DES IMMIGRES « SCHIZOPHRENES »

     Pour expliquer la violence de beaucoup d’immigrés musulmans, il faut tenir compte du fait que nous avons accepté que ces immigrés laissent cohabiter en chacun d’eux deux identités incompatibles, celles de leurs origines et celles de leur pays d’accueil.

     Où trouver son identité et sa fierté d’appartenance quand on vous demande d’être à la fois fils de Jésus et de Mahomet, de prendre vos règles de conduite chez Socrate et dans la Charia ? Quelques êtres d’exception jonglent sans doute avec cet impossible. Les médias aiment nous exhiber un comédien, un homme d’affaires, un écrivain, qui semblent parfaitement à l’aise avec leur « double culture » : « une double richesse » nous disent-ils. Quelle est la part de l’imposture de ces « poissons volants » ? Les enfants lambda de nos quartiers savent bien, eux, qu’ils n’arriveront jamais à être des Européens comme les autres, sauf à se couper radicalement de leur ascendance – ce qui serait, à leurs yeux (et nous leur enfonçons ça dans la tête) une trahison…

     Alors, ils vont chercher la fierté d’appartenance, qui est indispensable à tout humain, dans des identités de remplacement, dérisoires, comme le quartier, la bande… Leur violence est due d’abord à un sentiment profond, inconscient souvent, que chacun d’eux porte en lui, n’étant pas pleinement membres d’une communauté identitaire qui leur donnerait à la fois sécurité et fierté, ils ne sont pas sur la voie d’un accomplissement, ils sont condamnés à vivre en-dessous de leurs potentialités. De cette mutilation ontologique, ils cherchent à sortir. Par la violence parfois. Bien sûr : comme des animaux enfermés, pris dans un piège.

     Croyons-nous vraiment que des millions d’individus accepteront longtemps, définitivement, de vivre dans une « schizophrénie » qui les dégrade ?

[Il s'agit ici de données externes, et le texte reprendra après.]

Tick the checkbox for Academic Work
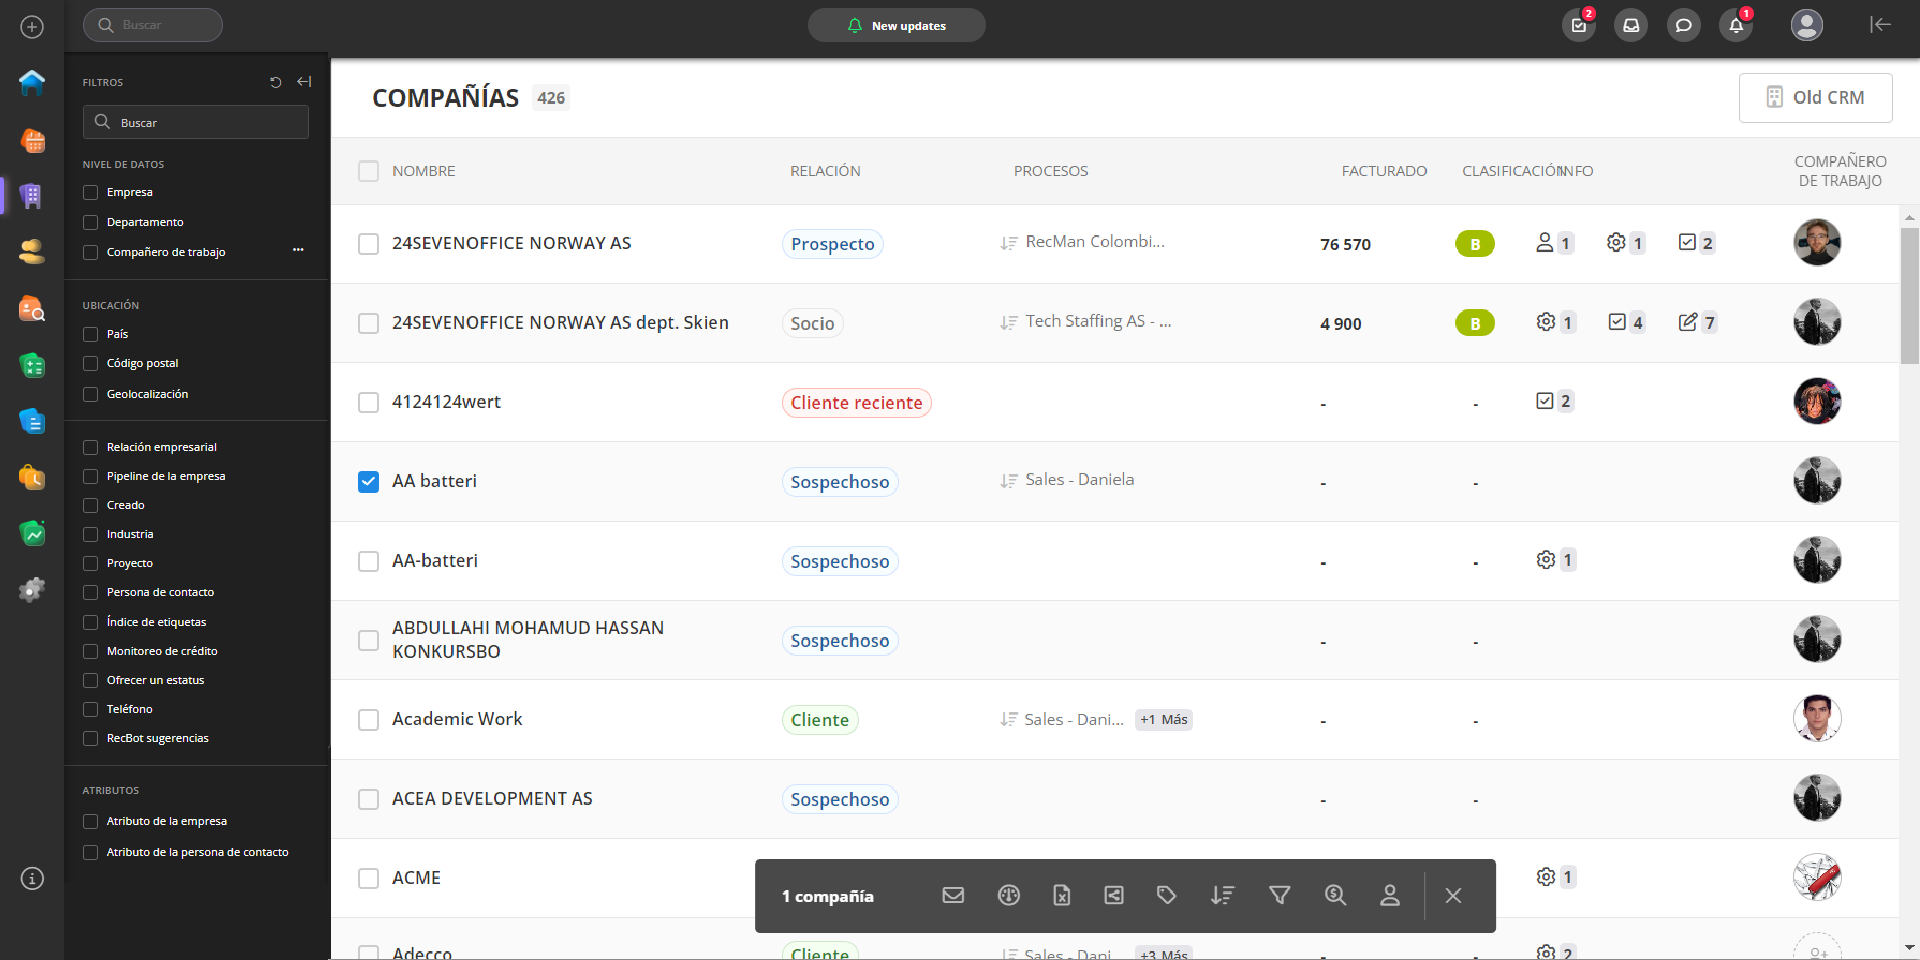Viewport: 1920px width, 960px height. click(x=369, y=720)
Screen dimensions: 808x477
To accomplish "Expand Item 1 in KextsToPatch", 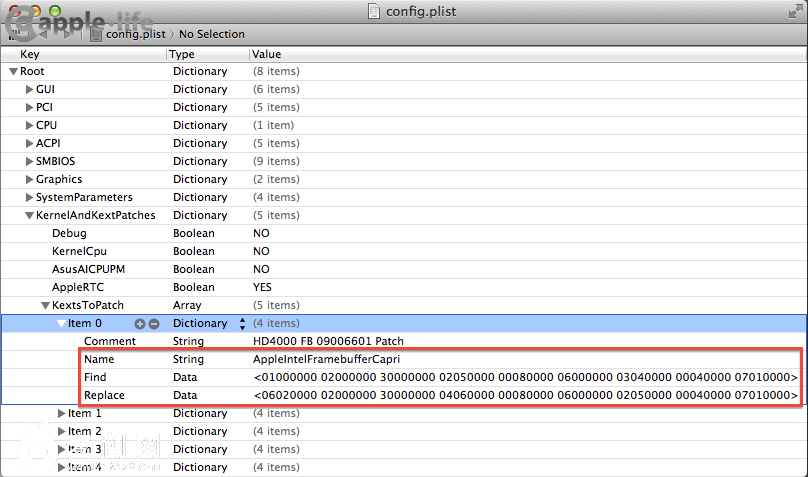I will point(61,414).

     Si l’Islam à ce jour, n’a pas intégré tous les jeunes immigrés, c’est que ceux-ci avaient encore, par les enseignements des parents et par l’école, quelques adhérences à l’Europe et parce qu’il n’y avait pas encore suffisamment de Musulmans formés à la mission de les prendre en main. Mais, ces agents recruteurs de l’Islam, nous sommes en train de les faire ou de les laisser venir en nombre et de leur donner tous les moyens d’agir : mosquées, centre de formation et de propagande, « accommodements raisonnables », apports financiers, pouvoir politiques…

     Les apprentis-sorciers n’ont-ils pas déjà remarqué que la criminalité musulmane ne diminue pas avec la montée en puissance de l’Islam dans nos villes ? Les statistiques démontrent même qu’elle s’aggrave et, de manière constante.

     Il ne peut en être autrement. La violence des Musulmans est en train de muter : chez les « jeunes », la schizophrénie identitaire fait place à la fierté identitaire musulmane ; parallèlement, la marginalité de droit commun se transforme une hostilité civilisationnelle qui justifie la violence et l’encourage.

     L’islamisation de la délinquance a pour conséquence de développer le sentiment communautaire. Déjà, dans les « cités », l’omerta s’impose quand la police cherche à élucider un délit ou un crime. Demain, la umma ne lâchera jamais un des siens. Elle se sentira tout entière homogène, unie, une, face à la société autochtone et l’hostilité envers les non-Musulmans, devoir sacré, qui ne fera que s’accentuer.

     Le mouvement est en cours ; il s’accélère et s’étend continuellement. Qui, parmi les dirigeants européens, l’a remarqué, l’a étudié, propose des remèdes pour l’arrêter ??